The SCEA Unveils New Nationwide Data on Educator Pay and School Funding

Teachers in South Carolina are making less than they did 10 years ago; South Carolina is one of only three states with decrease in average teacher salary
Banner reads "South Carolina ranks #50 in average teacher salary change" and "South Carolina is one 1 of 3 states to decline in average teacher salary change."
Published: 04/26/2022

Key Takeaways

  1. The South Carolina Education Association (The SCEA) and the National Education Association (NEA) unveiled findings from four national reports on educator pay and school funding.
  2. "South Carolina is one of only three states with a decrease in average teacher salary, even without adjusting for inflation.”
  3. "If this state is serious about tackling the educator shortage, part of the solution must include improving pay for teachers at all career stages and for the long term."

COLUMBIA — On Tuesday, The South Carolina Education Association (The SCEA) and the National Education Association (NEA) unveiled findings from four national reports on educator pay and school funding. The reports cover multiple topics including school staff wages and college faculty pay, as well as state spending on students. The reports paint a dire picture about the state of public education in America.

The big takeaway? Educator pay has failed to keep up with inflation. In fact, teachers today are making $2,179 less, on average, than they did 10 years ago when you factor in inflation.

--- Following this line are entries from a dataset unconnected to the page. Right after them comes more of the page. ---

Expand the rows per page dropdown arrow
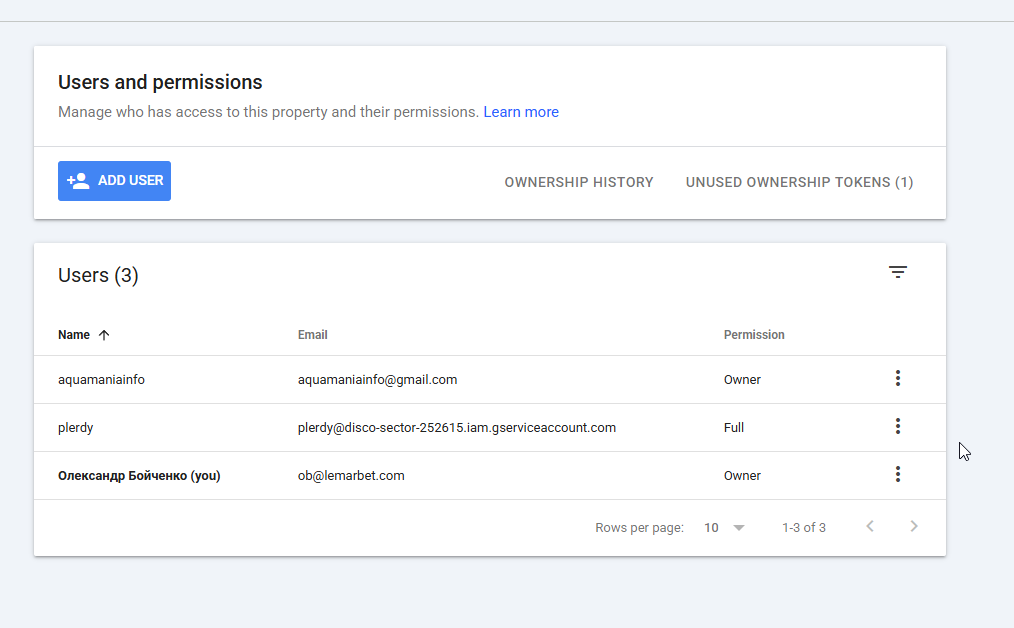The width and height of the screenshot is (1014, 628). [x=739, y=528]
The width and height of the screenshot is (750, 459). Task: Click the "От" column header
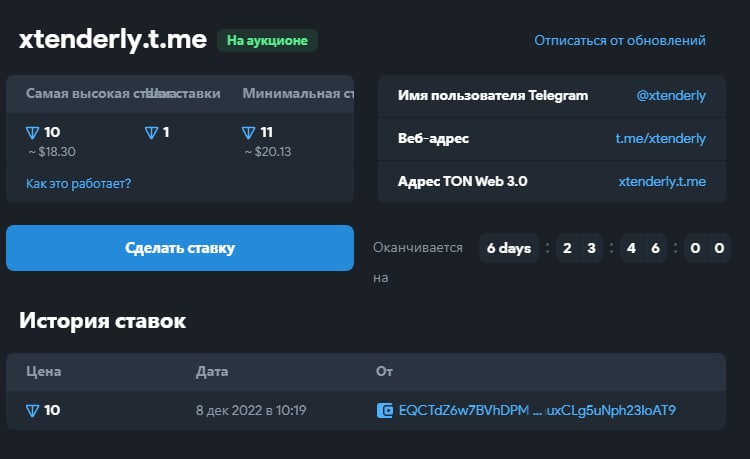point(384,371)
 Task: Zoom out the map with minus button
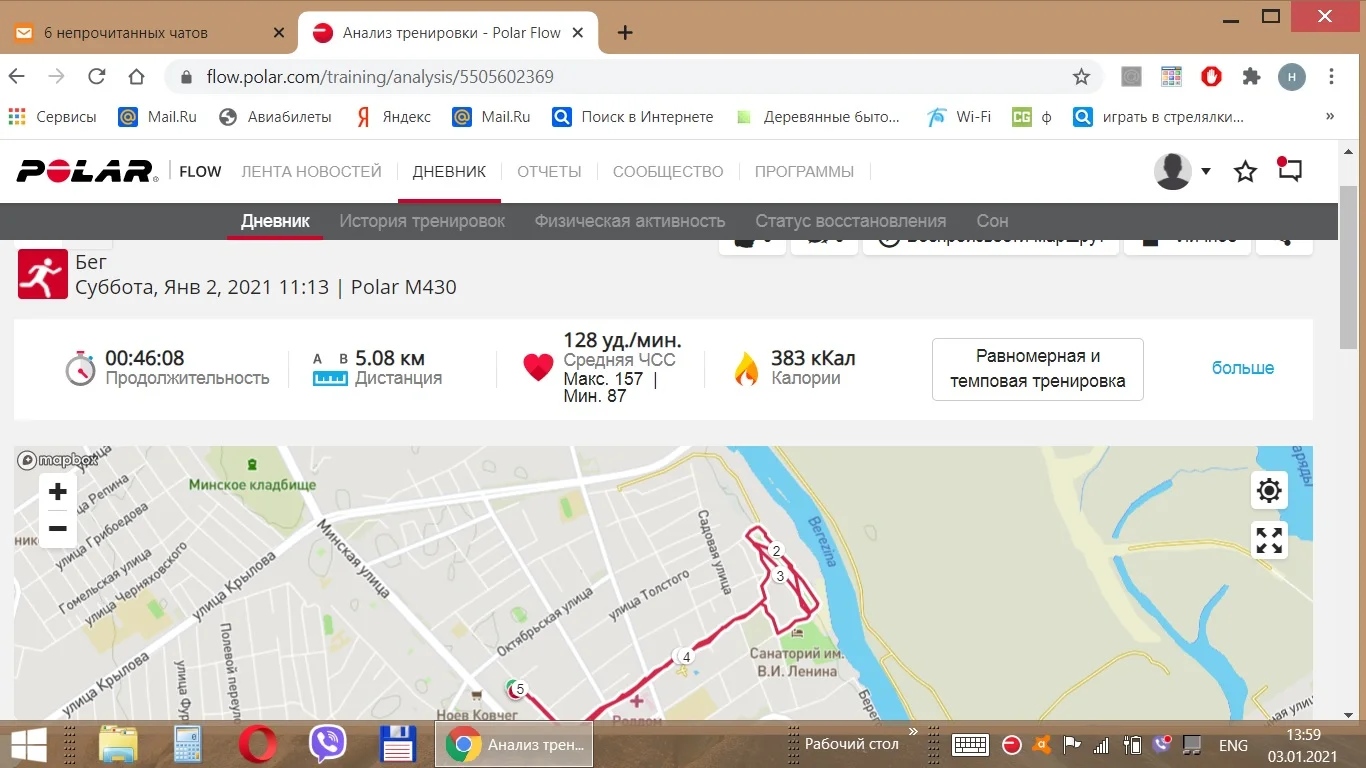coord(58,529)
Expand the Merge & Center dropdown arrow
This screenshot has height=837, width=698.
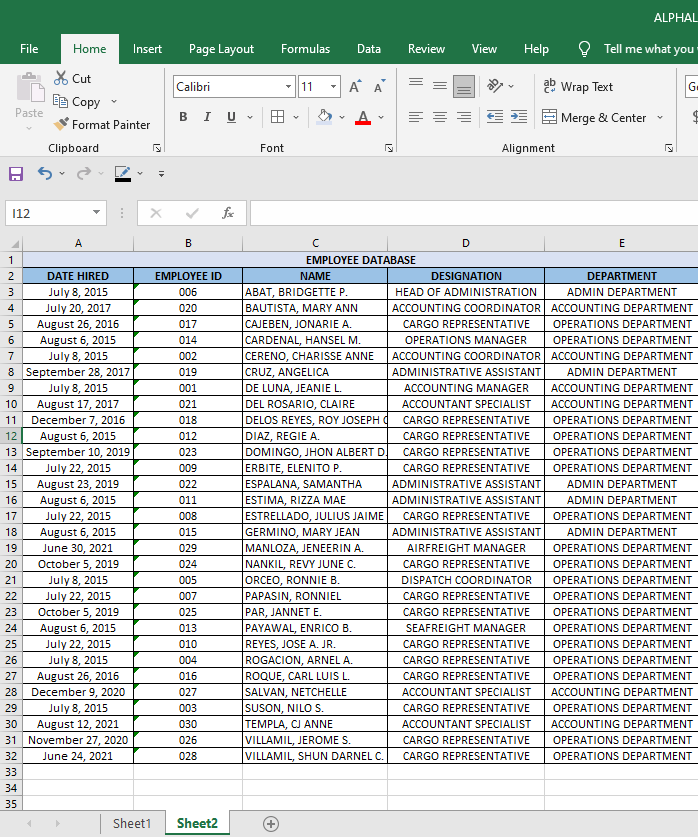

“The reports on educator and support professional salaries are yet another alarm sounding in South Carolina’s dire educator and school staff shortage crisis,” said high school science teacher and The SCEA President Sherry East. “As our Senators begin debate on a budget proposal that fails to guarantee a raise to most educators, the national data shows that South Carolina is one of only three states with a decrease in average teacher salary, even without adjusting for inflation.”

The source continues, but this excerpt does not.